▶ **Dataset excerpt**
::::

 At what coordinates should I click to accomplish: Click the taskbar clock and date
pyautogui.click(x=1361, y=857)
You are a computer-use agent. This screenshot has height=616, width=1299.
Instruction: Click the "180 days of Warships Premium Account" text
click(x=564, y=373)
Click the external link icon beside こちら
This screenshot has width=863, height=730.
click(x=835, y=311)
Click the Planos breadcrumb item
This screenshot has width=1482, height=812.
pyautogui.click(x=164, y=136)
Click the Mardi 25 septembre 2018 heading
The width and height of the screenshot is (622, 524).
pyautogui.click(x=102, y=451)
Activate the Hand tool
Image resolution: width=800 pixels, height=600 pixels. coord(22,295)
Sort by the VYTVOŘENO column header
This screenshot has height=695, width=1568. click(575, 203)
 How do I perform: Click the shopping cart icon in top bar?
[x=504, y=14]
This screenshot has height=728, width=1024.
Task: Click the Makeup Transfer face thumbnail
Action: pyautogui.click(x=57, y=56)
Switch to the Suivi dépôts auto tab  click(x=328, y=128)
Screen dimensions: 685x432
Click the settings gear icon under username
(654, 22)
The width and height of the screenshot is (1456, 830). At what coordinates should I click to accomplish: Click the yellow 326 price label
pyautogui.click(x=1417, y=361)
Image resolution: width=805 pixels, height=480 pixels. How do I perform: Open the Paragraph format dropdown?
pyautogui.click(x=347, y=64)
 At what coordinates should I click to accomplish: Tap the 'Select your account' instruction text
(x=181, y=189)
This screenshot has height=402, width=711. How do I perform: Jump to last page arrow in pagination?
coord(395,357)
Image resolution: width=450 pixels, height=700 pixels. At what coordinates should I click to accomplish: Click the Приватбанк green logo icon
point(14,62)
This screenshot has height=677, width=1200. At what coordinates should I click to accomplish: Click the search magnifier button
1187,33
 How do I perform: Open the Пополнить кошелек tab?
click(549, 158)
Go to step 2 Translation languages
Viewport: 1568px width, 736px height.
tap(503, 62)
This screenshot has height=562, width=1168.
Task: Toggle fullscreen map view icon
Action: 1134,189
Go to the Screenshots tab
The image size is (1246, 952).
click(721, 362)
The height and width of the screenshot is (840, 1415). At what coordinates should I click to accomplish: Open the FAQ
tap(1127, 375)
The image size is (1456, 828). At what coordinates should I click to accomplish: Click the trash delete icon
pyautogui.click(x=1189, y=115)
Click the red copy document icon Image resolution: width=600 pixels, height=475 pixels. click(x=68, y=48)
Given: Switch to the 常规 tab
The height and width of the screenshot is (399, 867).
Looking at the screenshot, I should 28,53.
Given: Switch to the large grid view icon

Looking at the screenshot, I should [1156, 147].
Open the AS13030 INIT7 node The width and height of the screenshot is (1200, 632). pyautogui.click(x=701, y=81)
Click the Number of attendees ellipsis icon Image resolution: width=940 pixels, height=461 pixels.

::::

▶ **Stated problem**
Render every line of the items above as a Markdown table with two columns, Row and Line. Number each line in order and leave out any blank lines.

▶ **Exercise solution**
| Row | Line |
|---|---|
| 1 |  At what coordinates should I click to accomplish: Click the taskbar clock and date |
| 2 | pyautogui.click(x=1361, y=857) |
| 3 | You are a computer-use agent. This screenshot has height=616, width=1299. |
| 4 | Instruction: Click the "180 days of Warships Premium Account" text |
| 5 | click(x=564, y=373) |
| 6 | Click the external link icon beside こちら |
| 7 | This screenshot has width=863, height=730. |
| 8 | click(x=835, y=311) |
| 9 | Click the Planos breadcrumb item |
| 10 | This screenshot has width=1482, height=812. |
| 11 | pyautogui.click(x=164, y=136) |
| 12 | Click the Mardi 25 septembre 2018 heading |
| 13 | The width and height of the screenshot is (622, 524). |
| 14 | pyautogui.click(x=102, y=451) |
| 15 | Activate the Hand tool |
| 16 | Image resolution: width=800 pixels, height=600 pixels. coord(22,295) |
| 17 | Sort by the VYTVOŘENO column header |
| 18 | This screenshot has height=695, width=1568. click(575, 203) |
| 19 |  How do I perform: Click the shopping cart icon in top bar? |
| 20 | [x=504, y=14] |
| 21 | This screenshot has height=728, width=1024. |
| 22 | Task: Click the Makeup Transfer face thumbnail |
| 23 | Action: pyautogui.click(x=57, y=56) |
| 24 | Switch to the Suivi dépôts auto tab  click(x=328, y=128) |
| 25 | Screen dimensions: 685x432 |
| 26 | Click the settings gear icon under username |
| 27 | (654, 22) |
| 28 | The width and height of the screenshot is (1456, 830). At what coordinates should I click to accomplish: Click the yellow 326 price label |
| 29 | pyautogui.click(x=1417, y=361) |
| 30 | Image resolution: width=805 pixels, height=480 pixels. How do I perform: Open the Paragraph format dropdown? |
| 31 | pyautogui.click(x=347, y=64) |
| 32 |  At what coordinates should I click to accomplish: Tap the 'Select your account' instruction text |
| 33 | (x=181, y=189) |
| 34 | This screenshot has height=402, width=711. How do I perform: Jump to last page arrow in pagination? |
| 35 | coord(395,357) |
| 36 | Image resolution: width=450 pixels, height=700 pixels. At what coordinates should I click to accomplish: Click the Приватбанк green logo icon |
| 37 | point(14,62) |
| 38 | This screenshot has height=677, width=1200. At what coordinates should I click to accomplish: Click the search magnifier button |
| 39 | 1187,33 |
| 40 |  How do I perform: Open the Пополнить кошелек tab? |
| 41 | click(549, 158) |
| 42 | Go to step 2 Translation languages |
| 43 | Viewport: 1568px width, 736px height. |
| 44 | tap(503, 62) |
| 45 | This screenshot has height=562, width=1168. |
| 46 | Task: Toggle fullscreen map view icon |
| 47 | Action: 1134,189 |
| 48 | Go to the Screenshots tab |
| 49 | The image size is (1246, 952). |
| 50 | click(721, 362) |
| 51 | The height and width of the screenshot is (840, 1415). At what coordinates should I click to accomplish: Open the FAQ |
| 52 | tap(1127, 375) |
| 53 | The image size is (1456, 828). At what coordinates should I click to accomplish: Click the trash delete icon |
| 54 | pyautogui.click(x=1189, y=115) |
| 55 | Click the red copy document icon Image resolution: width=600 pixels, height=475 pixels. click(x=68, y=48) |
| 56 | Given: Switch to the 常规 tab |
| 57 | The height and width of the screenshot is (399, 867). |
| 58 | Looking at the screenshot, I should 28,53. |
| 59 | Given: Switch to the large grid view icon |
| 60 | Looking at the screenshot, I should [1156, 147]. |
| 61 | Open the AS13030 INIT7 node The width and height of the screenshot is (1200, 632). pyautogui.click(x=701, y=81) |
| 62 | Click the Number of attendees ellipsis icon Image resolution: width=940 pixels, height=461 pixels. |